● EXERCISE: Rewrite every line of the material below, changing each "login" to "sign-in" and keeping everything else unchanged. Leave the pictures out.

● INPUT DATA:
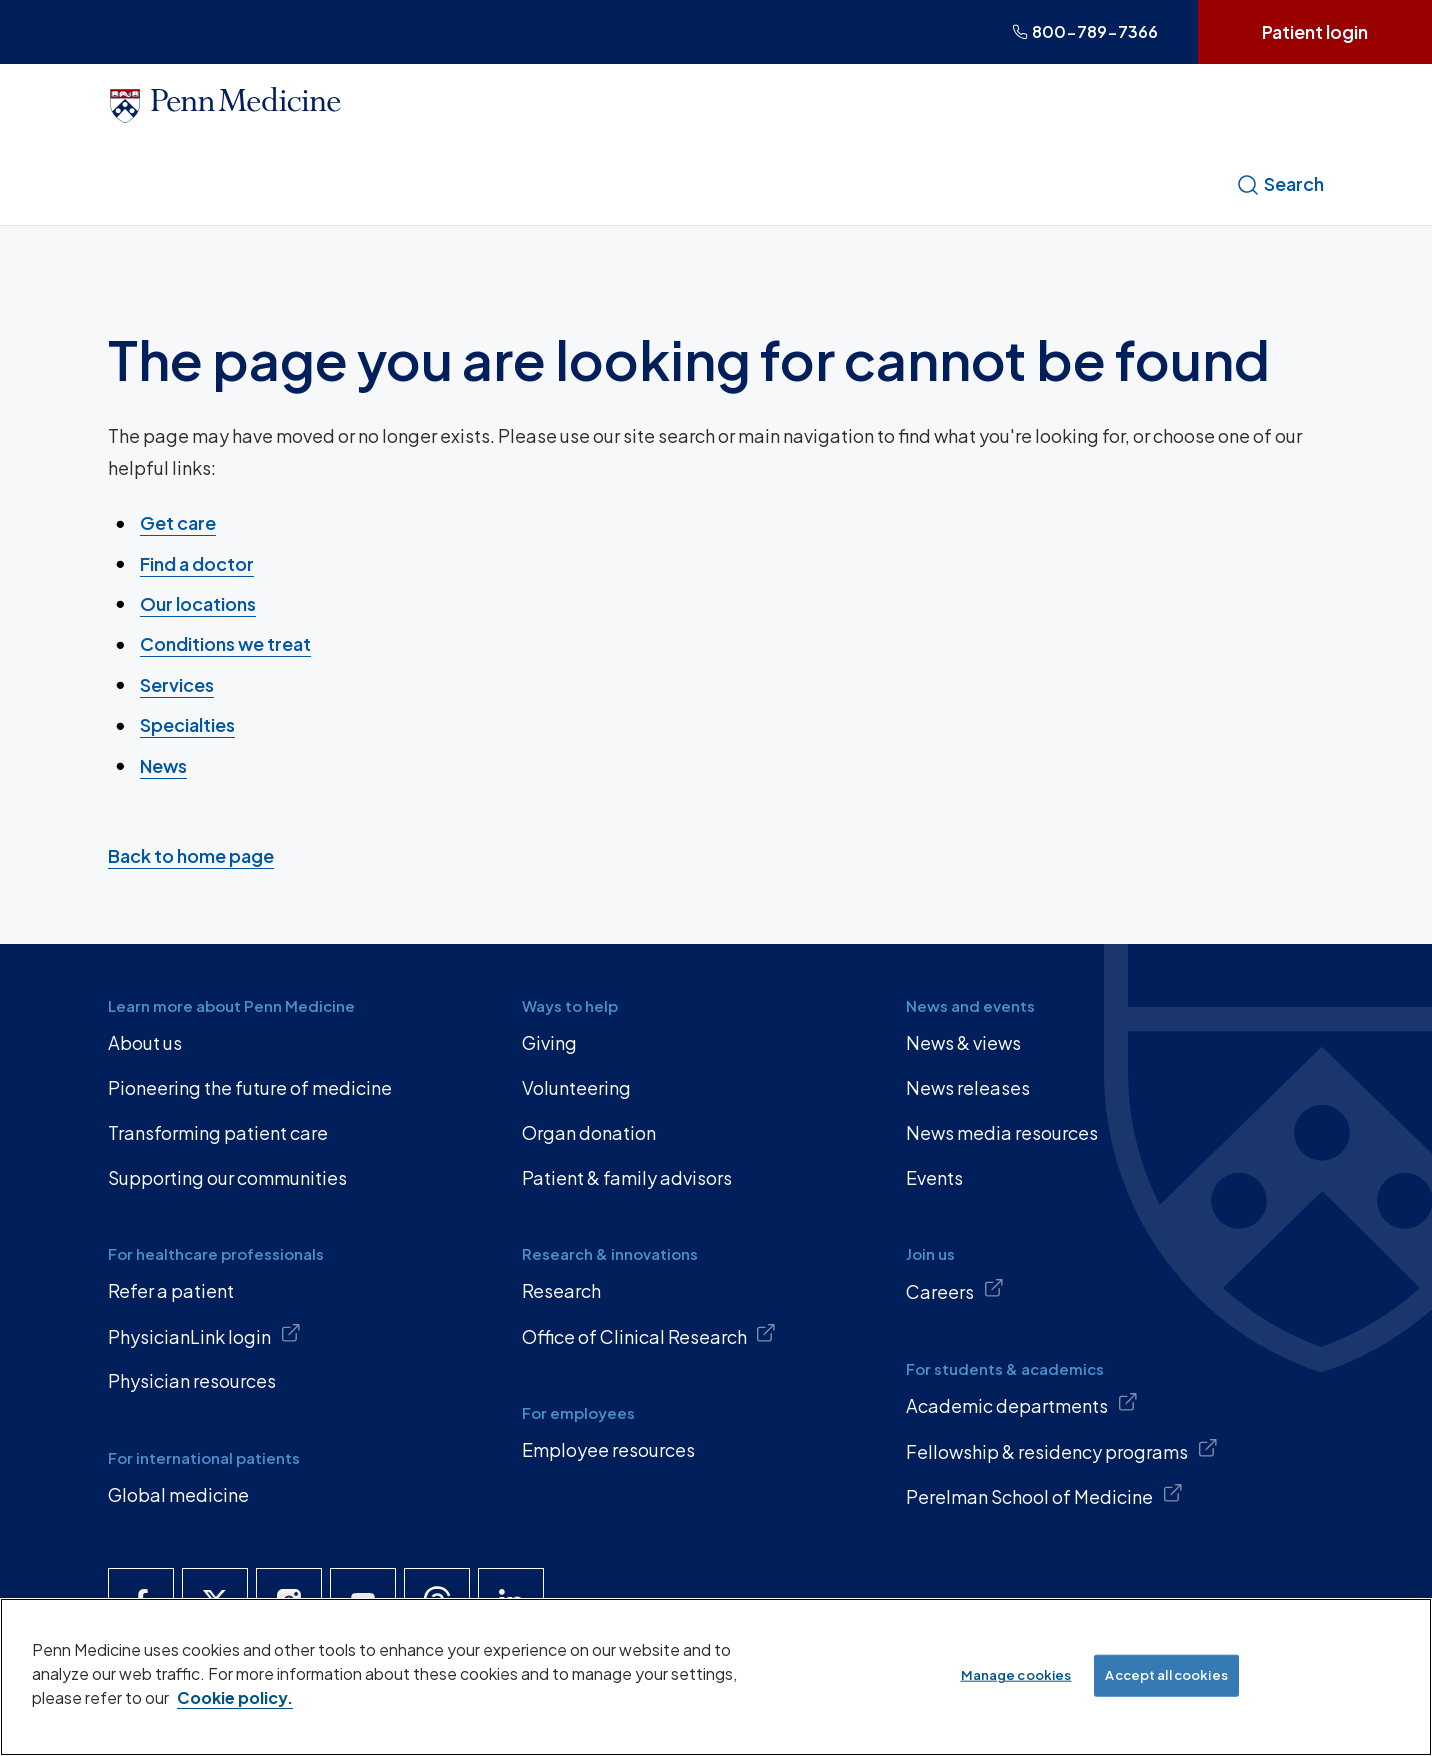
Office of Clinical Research (649, 1335)
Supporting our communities (227, 1177)
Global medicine (178, 1494)
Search (1280, 184)
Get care (178, 522)
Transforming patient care (218, 1132)
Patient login (1315, 31)
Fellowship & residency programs (1062, 1450)
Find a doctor (197, 562)
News (163, 764)
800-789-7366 (1085, 31)
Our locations (198, 603)
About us (145, 1042)
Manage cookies (1016, 1675)
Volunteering (576, 1087)
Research (561, 1290)
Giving (549, 1042)
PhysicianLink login (204, 1335)
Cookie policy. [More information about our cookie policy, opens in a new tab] (235, 1697)
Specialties (187, 724)
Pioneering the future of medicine (250, 1087)
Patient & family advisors (627, 1177)
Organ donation (589, 1132)
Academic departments (1022, 1404)
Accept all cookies (1166, 1675)
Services (177, 684)
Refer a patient (171, 1290)
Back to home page (191, 855)
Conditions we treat (225, 643)
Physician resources (192, 1380)
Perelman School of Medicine (1044, 1495)
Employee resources (608, 1449)
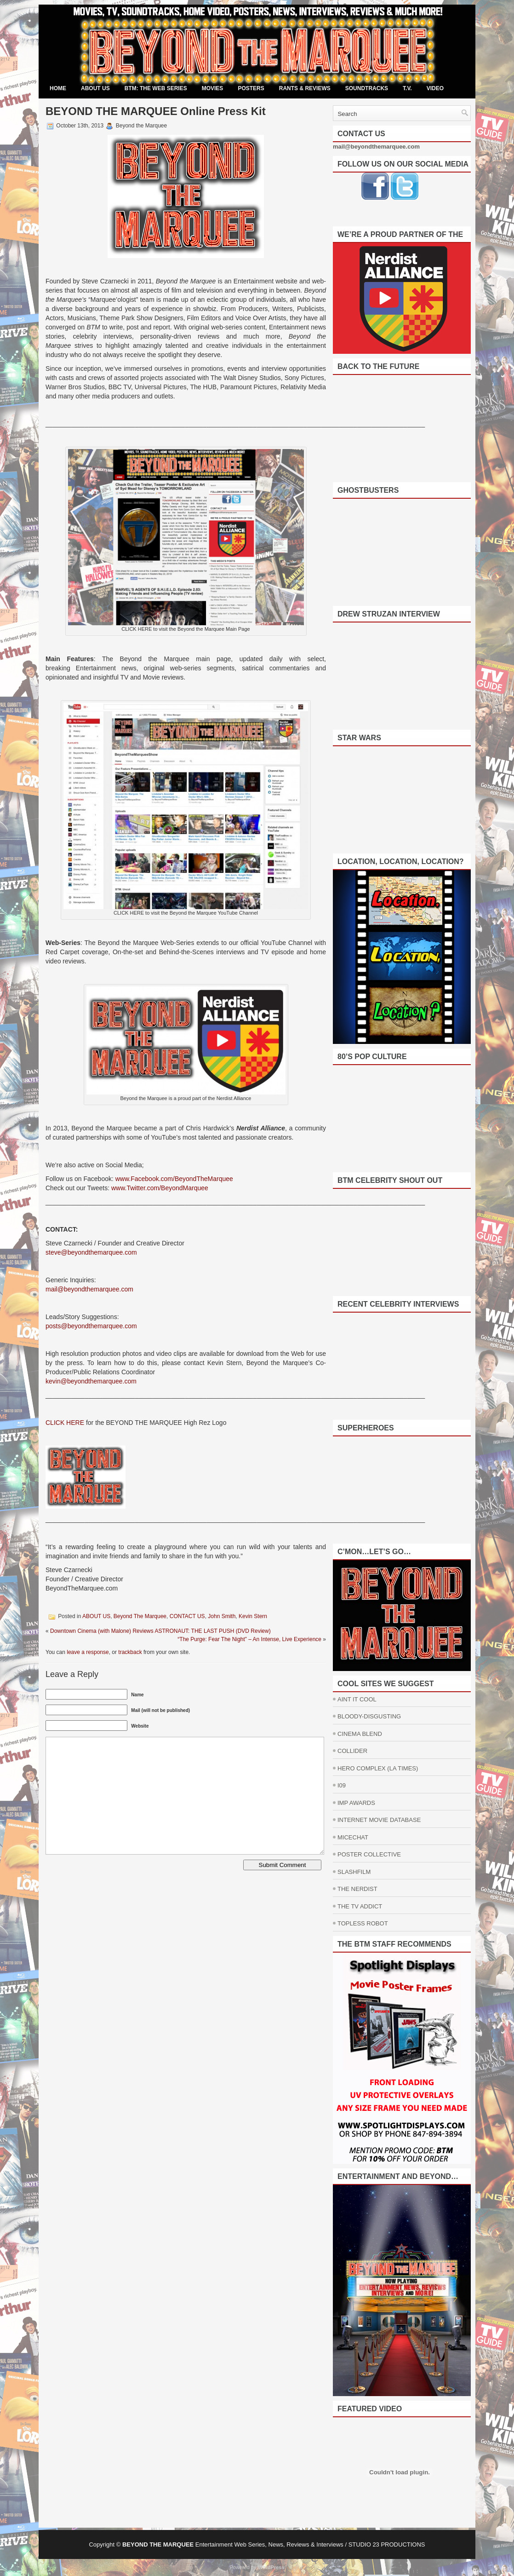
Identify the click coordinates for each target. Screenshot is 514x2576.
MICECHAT (352, 1837)
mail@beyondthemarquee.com (89, 1289)
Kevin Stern (253, 1616)
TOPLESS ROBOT (362, 1923)
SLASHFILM (354, 1871)
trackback (130, 1652)
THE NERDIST (357, 1888)
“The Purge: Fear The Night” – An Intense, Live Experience (249, 1639)
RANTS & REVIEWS (305, 88)
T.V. (407, 88)
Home (58, 88)
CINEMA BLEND (359, 1733)
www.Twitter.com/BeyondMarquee (159, 1188)
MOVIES (212, 88)
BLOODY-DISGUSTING (369, 1716)
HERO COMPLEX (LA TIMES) (377, 1768)
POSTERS (251, 88)
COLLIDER (352, 1750)
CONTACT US (187, 1616)
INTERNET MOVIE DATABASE (379, 1819)
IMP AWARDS (356, 1802)
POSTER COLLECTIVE (369, 1854)
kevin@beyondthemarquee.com (91, 1381)
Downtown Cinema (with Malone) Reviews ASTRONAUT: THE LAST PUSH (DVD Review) (160, 1631)
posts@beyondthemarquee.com (92, 1326)
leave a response (88, 1652)
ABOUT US (95, 88)
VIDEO (435, 88)
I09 (341, 1785)
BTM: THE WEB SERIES (156, 88)
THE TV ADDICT (359, 1906)
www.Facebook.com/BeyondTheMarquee (174, 1178)
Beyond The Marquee (140, 1616)
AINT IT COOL (357, 1699)
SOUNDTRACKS (366, 88)
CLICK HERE (65, 1422)
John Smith (221, 1616)
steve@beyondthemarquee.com (91, 1252)
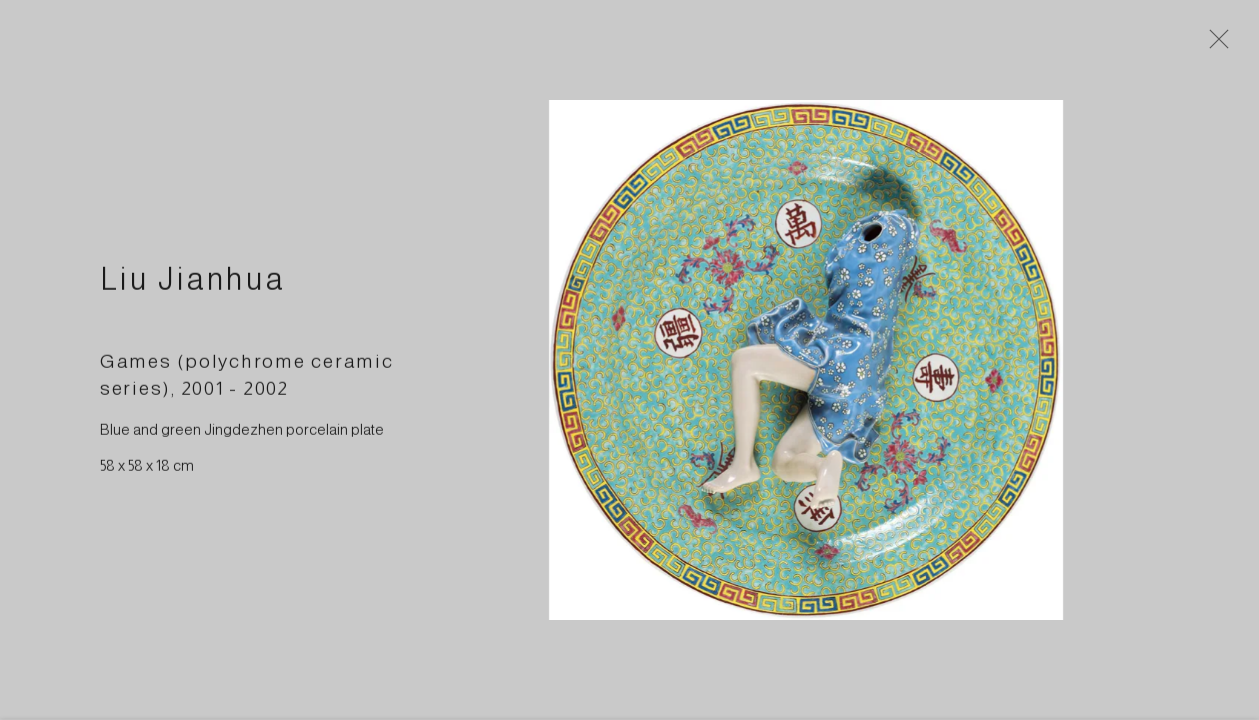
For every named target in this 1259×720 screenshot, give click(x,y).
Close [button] (1228, 45)
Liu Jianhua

● EXPECTED OUTPUT:
Office of Clinical Research (649, 1335)
Supporting our communities (227, 1177)
Global medicine (178, 1494)
Search (1280, 184)
Get care (178, 522)
Transforming patient care (218, 1132)
Patient sign-in (1315, 31)
Fellowship & residency programs (1062, 1450)
Find a doctor (197, 562)
News (163, 764)
800-789-7366 (1085, 31)
Our locations (198, 603)
About us (145, 1042)
Manage cookies (1016, 1675)
Volunteering (576, 1087)
Research (561, 1290)
Giving (549, 1042)
PhysicianLink sign-in (204, 1335)
Cookie policy. [More information about our cookie policy, opens in a new tab] (235, 1697)
Specialties (187, 724)
Pioneering the future of medicine (250, 1087)
Patient & family advisors (627, 1177)
Organ donation (589, 1132)
Academic departments (1022, 1404)
Accept all cookies (1166, 1675)
Services (177, 684)
Refer a patient (171, 1290)
Back to home page (191, 855)
Conditions we treat (225, 643)
Physician resources (192, 1380)
Perelman School of Medicine (1044, 1495)
Employee resources (608, 1449)
Identify the click coordinates for each target. Screenshot is 514x2576.
MICECHAT (352, 1837)
mail@beyondthemarquee.com (89, 1289)
Kevin Stern (253, 1616)
TOPLESS ROBOT (362, 1923)
SLASHFILM (354, 1871)
trackback (130, 1652)
THE NERDIST (357, 1888)
“The Purge: Fear The Night” – An Intense, Live Experience (249, 1639)
RANTS & REVIEWS (305, 88)
T.V. (407, 88)
Home (58, 88)
CINEMA BLEND (359, 1733)
www.Twitter.com/BeyondMarquee (159, 1188)
MOVIES (212, 88)
BLOODY-DISGUSTING (369, 1716)
HERO COMPLEX (LA TIMES) (377, 1768)
POSTERS (251, 88)
COLLIDER (352, 1750)
CONTACT US (187, 1616)
INTERNET MOVIE DATABASE (379, 1819)
IMP AWARDS (356, 1802)
POSTER COLLECTIVE (369, 1854)
kevin@beyondthemarquee.com (91, 1381)
Downtown Cinema (with Malone) Reviews ASTRONAUT: THE LAST PUSH (DVD Review) (160, 1631)
posts@beyondthemarquee.com (92, 1326)
leave a response (88, 1652)
ABOUT US (95, 88)
VIDEO (435, 88)
I09 (341, 1785)
BTM: THE WEB SERIES (156, 88)
THE TV ADDICT (359, 1906)
www.Facebook.com/BeyondTheMarquee (174, 1178)
Beyond The Marquee (140, 1616)
AINT IT COOL (357, 1699)
SOUNDTRACKS (366, 88)
CLICK HERE (65, 1422)
John Smith (221, 1616)
steve@beyondthemarquee.com (91, 1252)
For every named target in this 1259×720 screenshot, give click(x,y).
Close [button] (1228, 45)
Liu Jianhua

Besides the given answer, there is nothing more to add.